News & Research

    Yale University, New Haven, Connecticut

Immunity and Diabetes

General Research Subject: Both Type 1 And Type 2 Diabetes

Focus: Immunology

Type of Grant: Mentor Based Postdoctoral Fellowship

Project Start Date: July 1, 2011

Project End Date: June 30, 2015

Research Description

Genetic modification of the mouse genome by transgenesis or gene knockout techniques are used to either over-express, alter or delete gene function.  Using this technology, the functions of genes can be investigated in situ.  Using this technology, many genes of the immune system can be analyzed and their roles in the inflammatory, innate, and adaptive immune response have been analyzed.  Projects outlined in this proposal will use this technology to either investigate how inflammation is involved in initiation of Type II diabetes or generate a mouse model of human immune responses leading to Type I diabetes.

Research Profile

Mentor: Flavell, Richard, PhD  Postdoctoral Fellow: Yu, Hua

What area of diabetes research does your project cover? What role will this particular project play in preventing, treating and/or curing diabetes?
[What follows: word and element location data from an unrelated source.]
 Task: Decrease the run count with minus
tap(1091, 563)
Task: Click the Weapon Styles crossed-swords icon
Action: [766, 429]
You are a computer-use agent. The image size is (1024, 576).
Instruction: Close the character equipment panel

It has long been known that type 1 diabetes is an inflammatory disease, characterized by autoreactive T-cell infiltration into the pancreatic islets. Although type 2 diabetes is traditionally received as a metabolic disorder, recent data point out that inflammasome and proinflammatory cytokines, such as IL-1? can cause insulin resistance and glucose toxicity. Therefore, our research will focus on the role of inflammation in both types of diabetes.
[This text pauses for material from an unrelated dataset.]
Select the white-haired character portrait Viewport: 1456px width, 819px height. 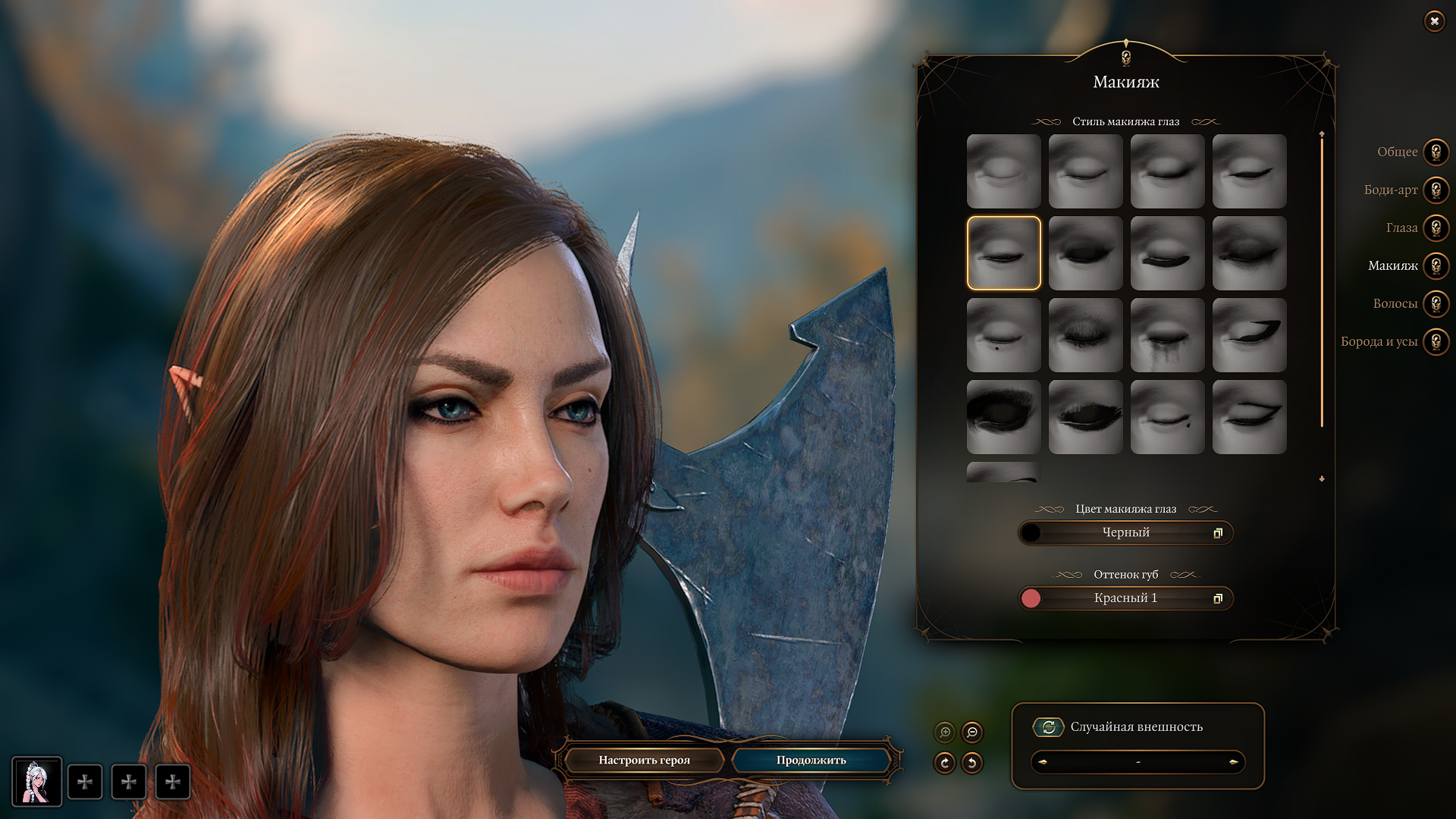36,782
The first project is to investigate the metabolic phenotypes of mice genetically deficient in inflammasome components including ASC, Caspase-1, NLRP3 and other NLRs. Our preliminary data showed that Asc-/- mice were more prone to develop obesity and insulin resistance when giving a high fat diet. However, the current published data all indicated Caspase-1 and Nlrp3 deficiency improved insulin sensitivity. The discrepancy of metabolic phenotypes between Nlrp3-/- and Asc-/- suggest that some NLR other than NLRP3 may act upstream of ASC to regulate the metabolism and the action of inflammason/Caspase-1 pathway in metabolic syndromes is truly complex and poorly understood. This study will help to provide an improving picture of how inflammasomes modulate the pathogenesis of metabolic dysfunction and may unravel potential drug targets for type 2 diabetes therapies.

The second project is to develop a humanized mouse model of Type 1 diabetes. By utilizing transgenesis and gene knock out techniques, we have generated a mouse model, in which a number of mouse cytokines or receptor genes have been replaced with their human counterparts. We plan to visualize and assess the function of islet reactive human T cells in vivo, for example, do they proliferate, secrete proinflammatory cytokines or attack the islets? The outcome of this project will help us to understand the disease mechanisms in a mimicking human system and provides a safe, cheap and reliable animal model to evaluate potential vaccines or other promising candidates for diabetes treatment.

If a person with diabetes were to ask you how your project will help them in the future, how would you respond?

The results obtained from these two projects will have important clinical implications. The first project will help us to elucidate the different role of NLRs in regulating glucose metabolism. Since our preliminary data suggests that the drug targeting Nlrp3 or Asc may have completely opposite effects, the outcome of this project may help to specify the drug target and also improve the drug safety. The second project will help to bridge the translational gap between rodent models and humans. “Humanized” animal model could permit the in vivo investigation of human immune system, analysis of the pathogenesis of human diabetes at various stages and allow pre-clinical testing without putting individuals at risk.

Why is it important for you, personally, to become involved in diabetes research?

Diabetes is the seventh leading cause of death in the United States and 8.3% of the total population has this disease. While the prevalence of diagnosed diabetes keeps rising, its cause is still not fully understood. I continue to be involved in diabetes research because it can help us to better understand the underlying mechanism and provide the information required for the cure. I hope the ADA mentor-based award will inspire more young scientists/clinicians to undertake basic research related to diabetes and finally become the independent researcher after the training.

In what direction do you see the future of diabetes research going?

As inflammation is associated with both type 1 and type 2 diabetes, the development of anti-inflammatory approaches may stand as promising immunotherapeutic strategy. Specifically, in type 1 diabetes, further research would focus on inducing immune tolerance and applying the therapeutic agents (e.g. Tregs) to inhibit ongoing pathogenic T-cell responses and reverse established pathology. In type 2 diabetes, modulating specific proinflammatory cytokine pathways in adipose tissue, skeletal muscle and liver to improve the glucose tolerance or in the islets to increase beta cell mass is worthy to pursue. In addition, efforts to develop murine models that faithfully recapitulate human diabetes need to be further investigated.